KAUST Research Workshop on Optimization and Big Data
Georgia Institute of Technology
Guanghui (George) Lan is A. Russell Chandler III Early Career Professor and Associate Professor in the H. Milton Stewart School of Industrial and Systems Engineering at Georgia Institute of Technology since January 2016. Before that he had served as a faculty member in the Department of Industrial and Systems Engineering at the University of Florida from 2009 to 2015, after he earned his Ph.D. degree from Georgia Institute of Technology in August, 2009. His main research interests lie in optimization and machine learning. His research has been supported by the National Science Foundation and Office of Naval Research. The academic honors that he received include the INFORMS Computing Society Student Paper Competition First Place (2008), INFORMS George Nicholson Paper Competition Second Place (2008), Mathematical Optimization Society Tucker Prize Finalist (2012), INFORMS Junior Faculty Interest Group (JFIG) Paper Competition First Place (2012) and the National Science Foundation CAREER Award (2013). Dr. Lan serves as the associate editor for a few leading optimization journals including Mathematical Programming, SIAM Journal on Optimization and Computational Optimization and Applications.

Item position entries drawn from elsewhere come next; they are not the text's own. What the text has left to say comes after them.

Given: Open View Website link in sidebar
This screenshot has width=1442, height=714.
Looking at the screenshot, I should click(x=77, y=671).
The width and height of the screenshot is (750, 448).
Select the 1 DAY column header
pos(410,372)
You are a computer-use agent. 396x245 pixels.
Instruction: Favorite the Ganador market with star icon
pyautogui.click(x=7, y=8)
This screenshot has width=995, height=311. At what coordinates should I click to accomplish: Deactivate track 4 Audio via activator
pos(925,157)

Stochastic gradient descent (SGD) methods have recently found wide applications in large-scale data analysis, especially in machine learning. These methods are very attractive to process online streaming data as they only scan through the dataset only once but still generate solutions with acceptable accuracy. However, it is known that classical SGDs are ineffective in processing streaming data distributed over multi-agent network systems (e.g., sensor and social networks), mainly due to the high communication costs incurred by these methods.

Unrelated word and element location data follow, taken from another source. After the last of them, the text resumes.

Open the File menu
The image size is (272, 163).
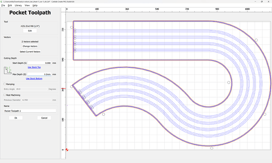pyautogui.click(x=3, y=6)
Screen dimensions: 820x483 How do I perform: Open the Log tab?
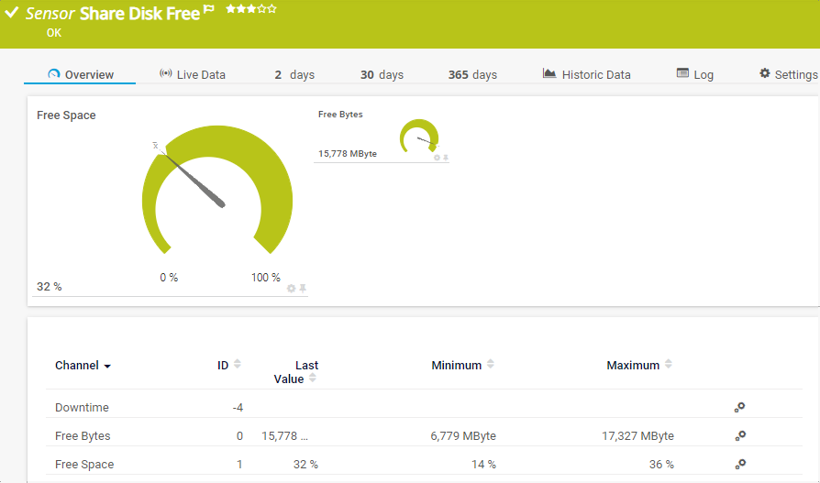694,75
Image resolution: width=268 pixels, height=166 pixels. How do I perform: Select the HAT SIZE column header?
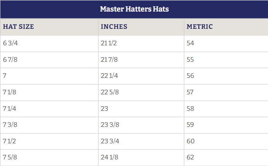(18, 27)
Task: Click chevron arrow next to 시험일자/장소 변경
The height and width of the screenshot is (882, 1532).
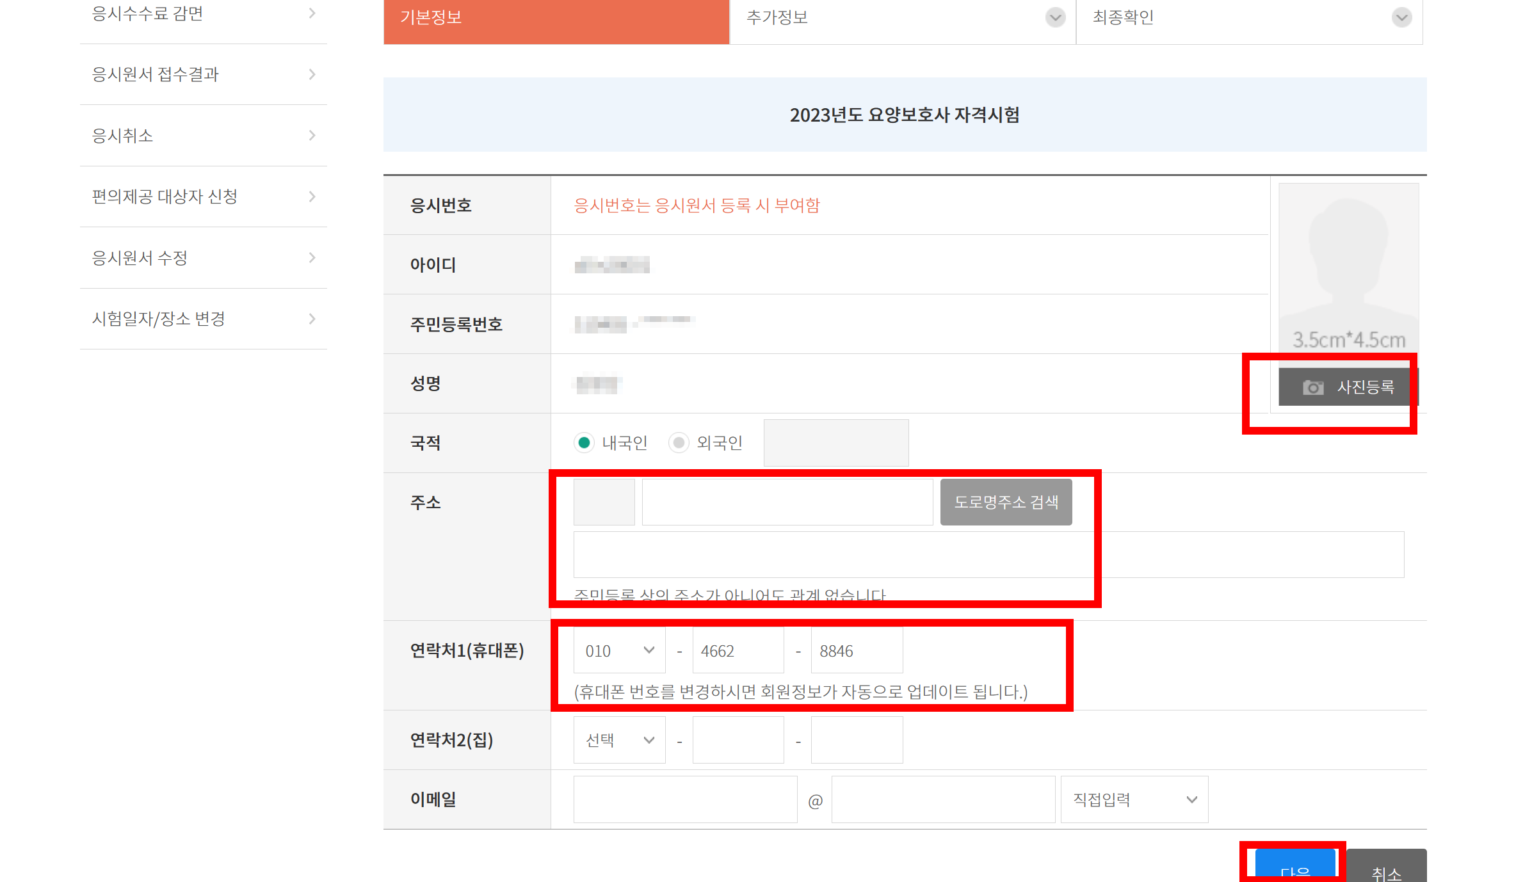Action: pos(312,319)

In this talk, we present a new class of SGDs, referred to as stochastic decentralized communication sliding methods, which can significantly reduce the aforementioned communication costs for decentralized stochastic optimization and machine learning. We show that these methods can skip inter-node communications while performing SGD iterations. As a result, these methods require a substantially smaller number of communication rounds than existing decentralized SGDs, while the total number of required stochastic (sub)gradient computations are comparable to those optimal bounds achieved by classical centralized SGD type methods.
This talk is based on a joint work with Soomin Lee and Yi Zhou.